Book Review: American Predator by Maureen Callahan

Journalist and author Maureen Callahan’s American Predator: The Hunt for the Most Meticulous Serial Killer of the 21st Century exposes readers to one of the most calculating, coldblooded, and mysterious serial killers ever, Israel Keyes.

While most people can easily name serial killers like Jeffrey Dahmer and Ted Bundy, few know about Keyes, and there are many reasons for that. In this book, Callahan digs into Keyes’ past, his confessions, and even the dark possibilities of actions he never spoke about to show how one man killed his way through many US states without being detected.

Keyes was living in Alaska when he was caught, arrested in relation to the disappearance of a young woman. He was a construction worker who was devoted to his daughter. He had a military past and a strange, dark childhood not many people knew about. However, under that veneer of normalcy, Keyes was a man capable of kidnapping, raping, and murdering victims, and he had no qualms about chopping them into pieces before disposing of their bodies.

. . . she was “captivated by how a killer of this magnitude could go undetected by law enforcement for over a decade. And so began a project that consumed her for the next several years”

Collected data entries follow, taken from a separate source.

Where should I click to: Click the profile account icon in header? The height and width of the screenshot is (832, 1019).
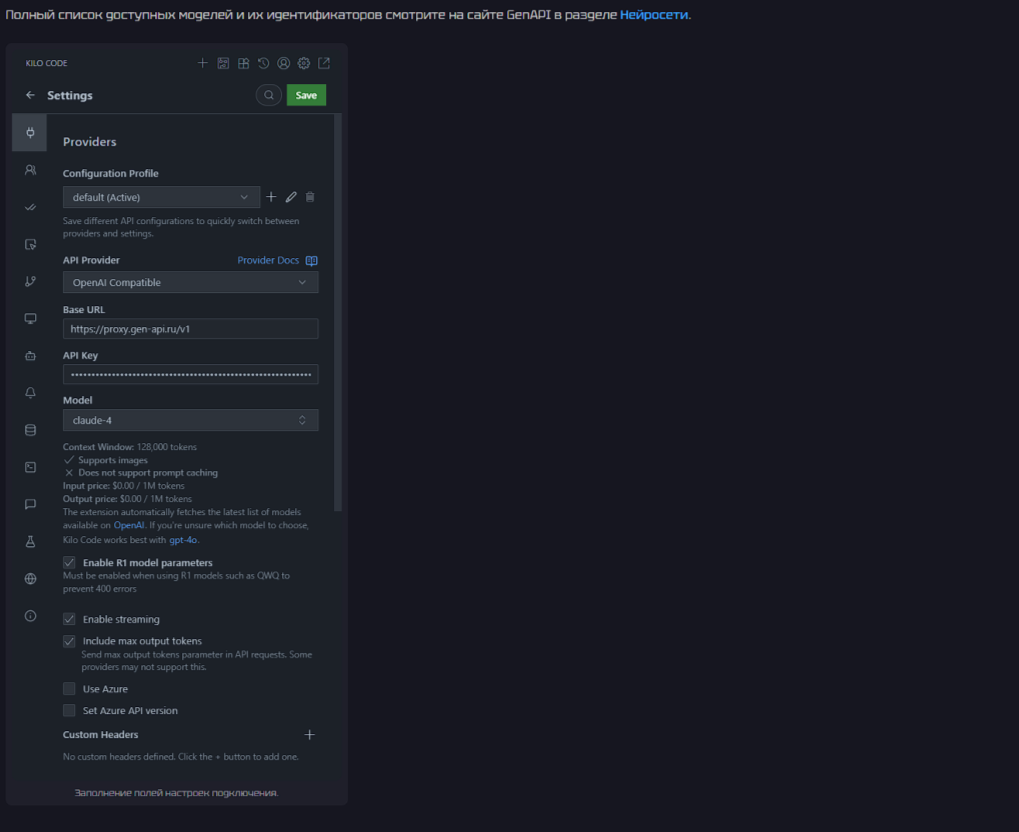tap(283, 63)
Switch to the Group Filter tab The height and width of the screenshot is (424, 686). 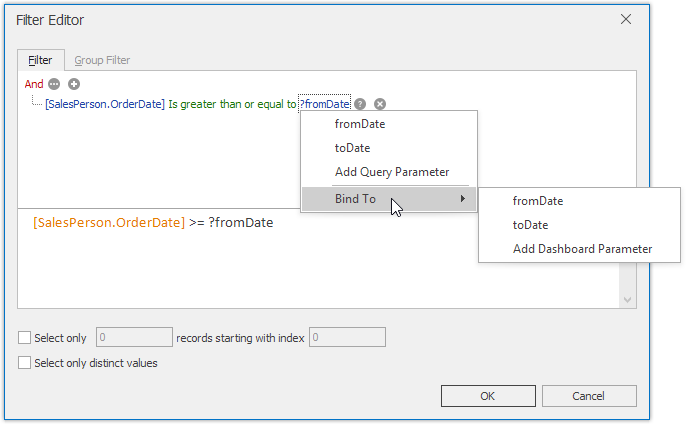pyautogui.click(x=102, y=60)
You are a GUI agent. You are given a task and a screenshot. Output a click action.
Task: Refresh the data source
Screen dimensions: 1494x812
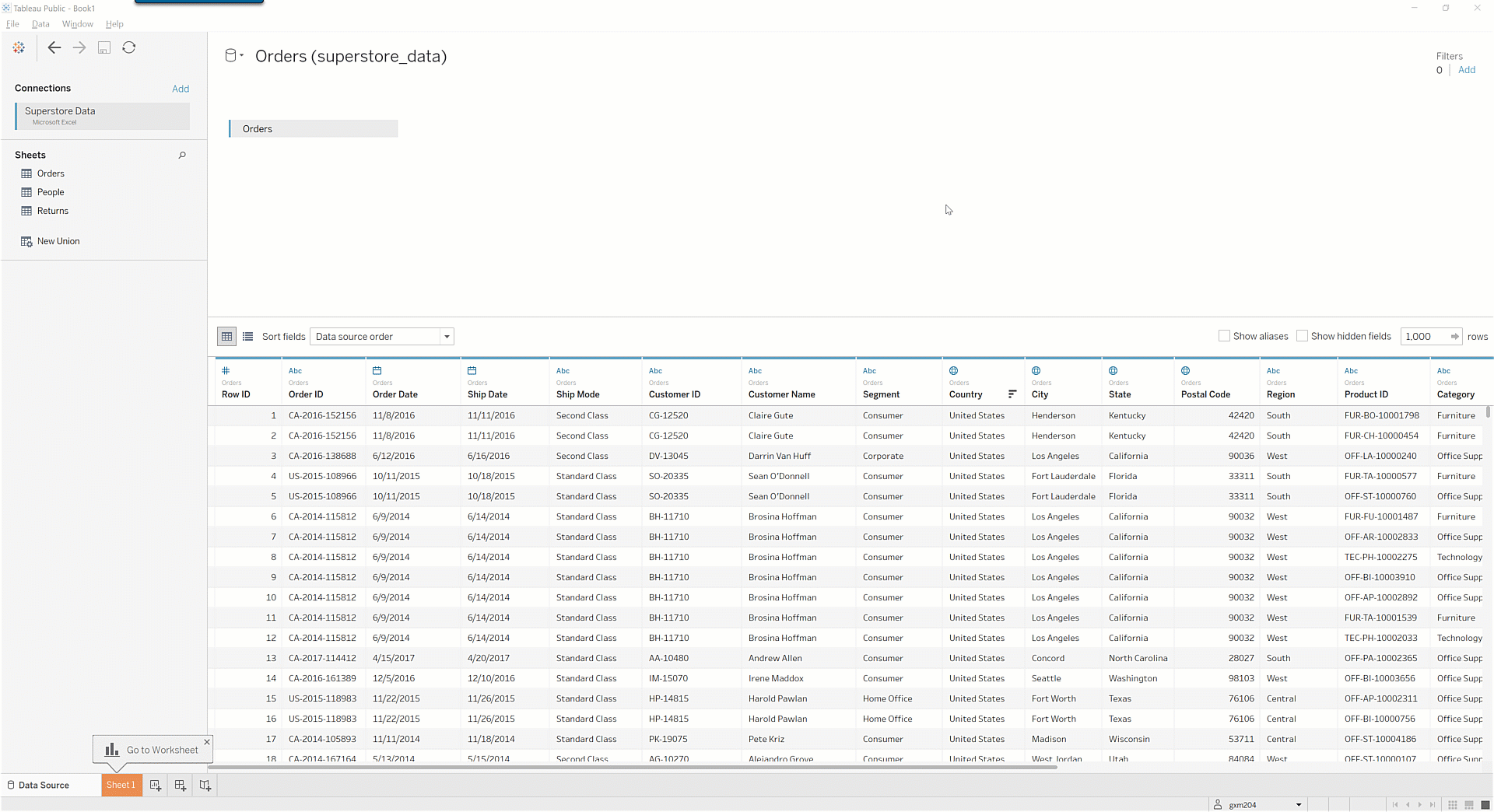pos(129,48)
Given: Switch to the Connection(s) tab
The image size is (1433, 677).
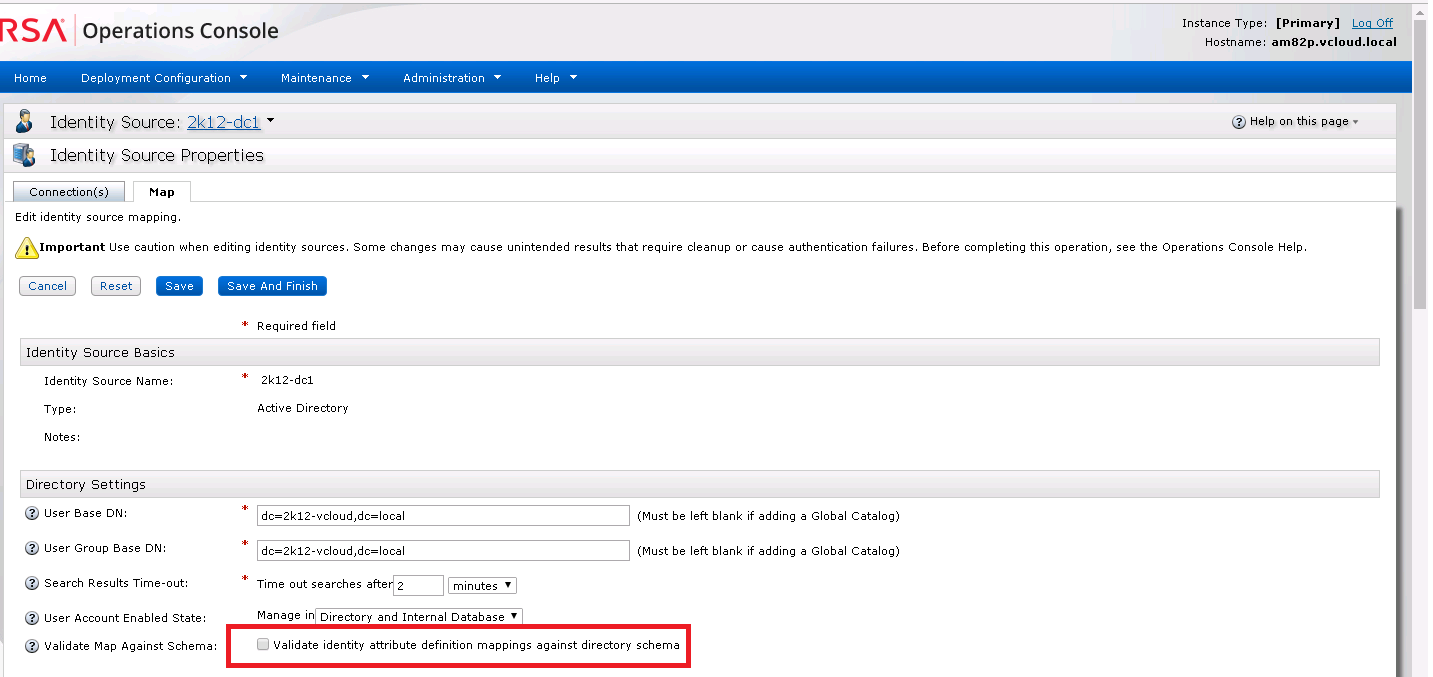Looking at the screenshot, I should (69, 192).
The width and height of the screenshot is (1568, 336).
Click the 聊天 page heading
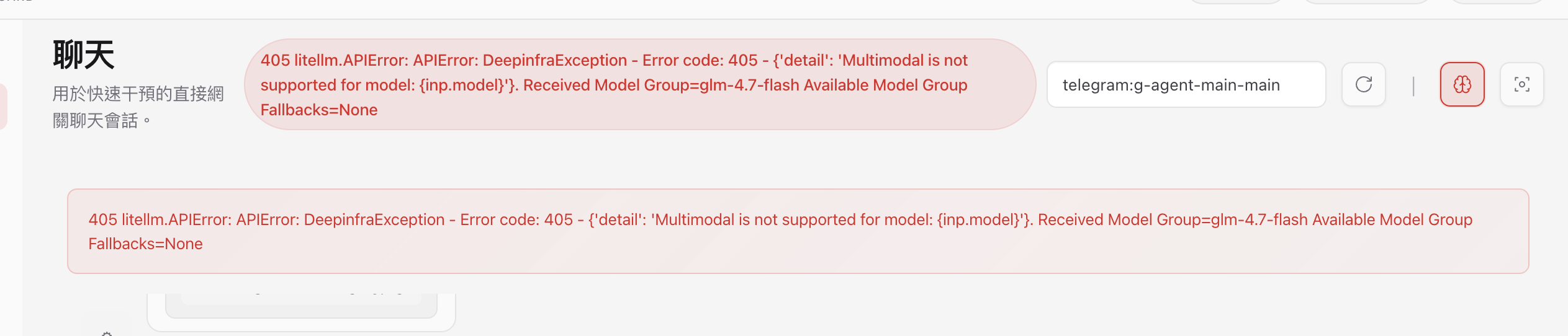click(84, 55)
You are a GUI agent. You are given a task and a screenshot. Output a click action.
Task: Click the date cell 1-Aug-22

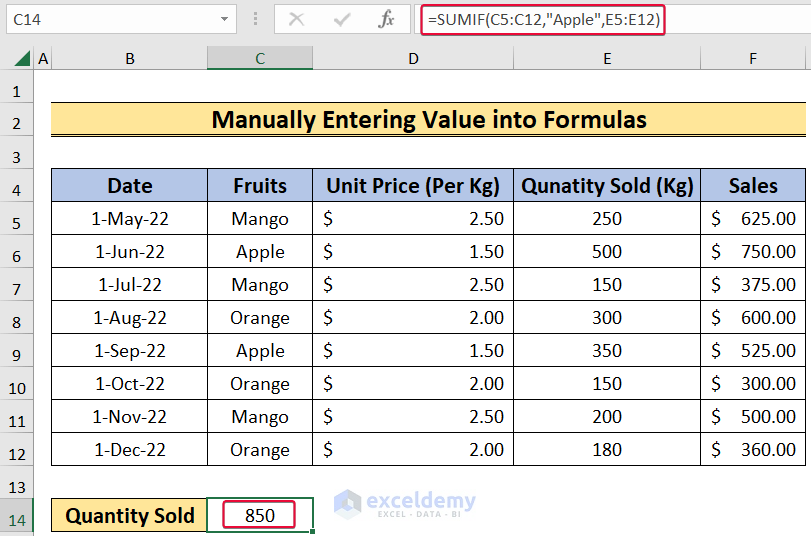(130, 318)
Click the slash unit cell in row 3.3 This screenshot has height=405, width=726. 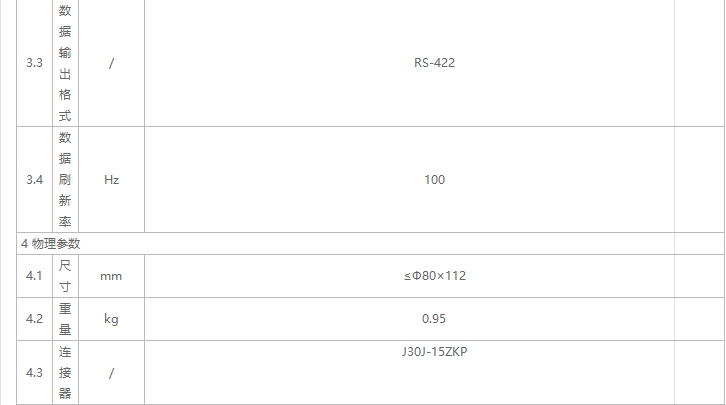111,63
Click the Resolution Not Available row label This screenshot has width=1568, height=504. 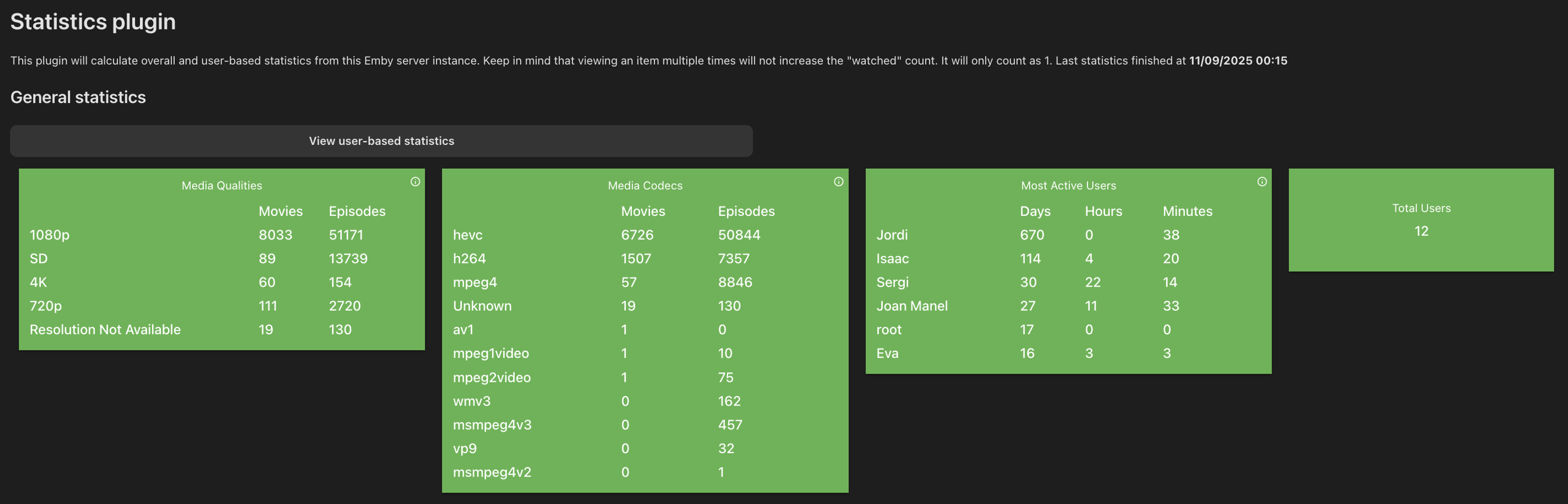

According to the book’s description, when Callahan first heard about Israel Keyes back in 2012, she was “captivated by how a killer of this magnitude could go undetected by law enforcement for over a decade. And so began a project that consumed her for the next several years—uncovering the true story behind how the FBI ultimately caught Israel Keyes, and trying to understand what it means for a killer like Keyes to exist.” Her awe shines through in American Predator, and Callahan is just as surprised at Keyes abilities (he knew how to repair almost anything, could drive for days without sleep, was a sniper, knew how to build bombs, and could get his shackles off, to name a few). She wasn’t the only surprised by Keyes. Even FBI profilers were at a loss for words when it came to telling investigators what they’d found:

The Bureau’s top criminal profilers were at a loss. The only thing they could tell the team was that Keyes was one of the most terrifying subjects they had ever encountered. There was no precedent for a serial killer with his MO: no victim type; no fixed location for hunting, killing, and burying; putting thousands of miles between himself and his victims; caches buried all over the United States. He avoided detection through traveling.

Although the FBI has not made the majority of Keyes’ investigation documents available, Callahan, with the help of some lawyers, was able to get some through a Freedom of Information Act request, and what she found in there, along with audio from Keyes’ interviews with the FBI and other bibliography, allowed her to create a chilling portrait of a man raised almost like a feral animal who went on to become a slippery killer who killed in a variety of states and evaded detection for almost fifteen years. Keyes’ killings were atrocious, but the coldness of his character and the way he manipulated the investigators, going so far as to demand an execution date in exchange for information that would lead to more bodies, are what make American Predator an outstanding nonfiction book that fans of true crime need to read:

Keyes thought about holding his victims, whoever they might be, in a small-town church, raping and torturing these strangers as they begged for their lives to a God who didn’t exist. Keyes would maybe stage their bodies on the altar, a tableau of sex and mortification waiting to be discovered by a priest, a nun, or better, the next day’s congregation. Or maybe he would just burn the church down with his victims in it.

The writing in American Predator is superb. Callahan reports her findings and chronicles Keyes’ actions meticulously, but her instinctive reaction to being in contact with the material, her visceral reaction to learning about this killer, is something that permeates the text. Luckily, it’s also something that’s contagious, so it quickly starts to affect the reader as well.

This book works on many levels and offers a very complete look at Keyes’ life. However, there are two parts of it that stand out and push it into must-read territory. The first is the opening of the book. The abduction and subsequent retrieval of body parts from the bottom of an iced-over lake that comprise the first part of the book could easily compete against the most gripping contemporary thrillers. Then, somewhere in the last third of the book, the narrative of Keyes’ early life, which included almost yearly moves, animal torture, no schooling, abuse, a plethora of cults that ranged from white supremacy to the Amish, and living in tents and houses with no electricity or running water, is a truly unsettling read.

Maureen Callahan is a talented writer with a knack for detail and an ability to include dialogue from tapes into her narrative. This, along with the shocking events that made up Israel Keyes’ life, make American Predator: The Hunt for the Most Meticulous Serial Killer of the 21st Century one of the most engaging and powerful true crime reads of the year. There are plenty of other surprises besides the elements discussed here, but those are best left unmentioned so that readers have the chance to discover them while experiencing the book themselves.